→ ASSIGNMENT
Pictures aside, reproduce exactly each line from the one holding "Select row number 1" through the last line of the material, both ends included.

→ RECORDS SUPPLIED
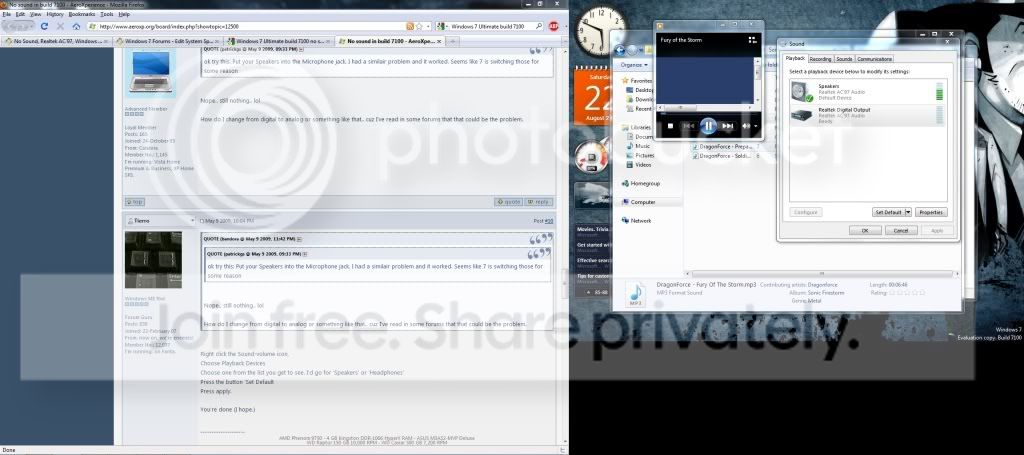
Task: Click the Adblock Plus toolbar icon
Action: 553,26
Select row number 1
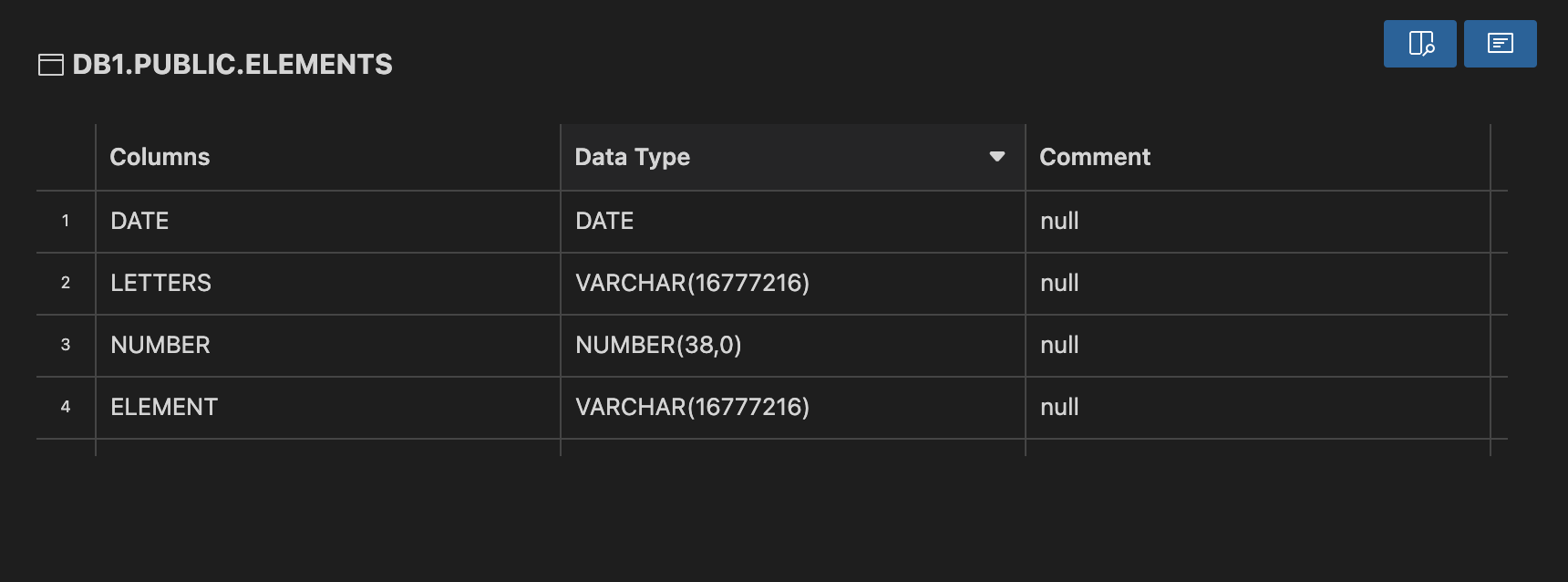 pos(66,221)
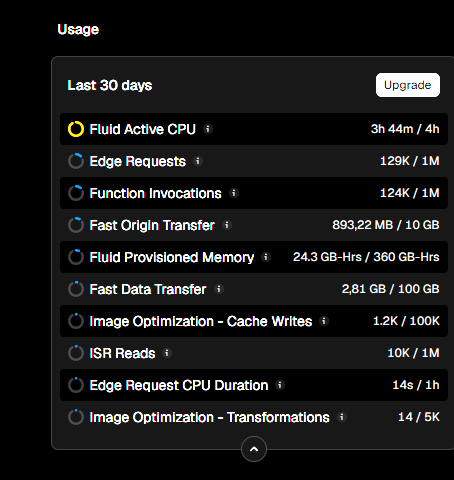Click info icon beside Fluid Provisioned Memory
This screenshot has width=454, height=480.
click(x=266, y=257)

→ ANSWER TO THE PROBLEM
Select row number 1
 pos(66,221)
Click info icon beside Fluid Provisioned Memory
This screenshot has width=454, height=480.
click(x=266, y=257)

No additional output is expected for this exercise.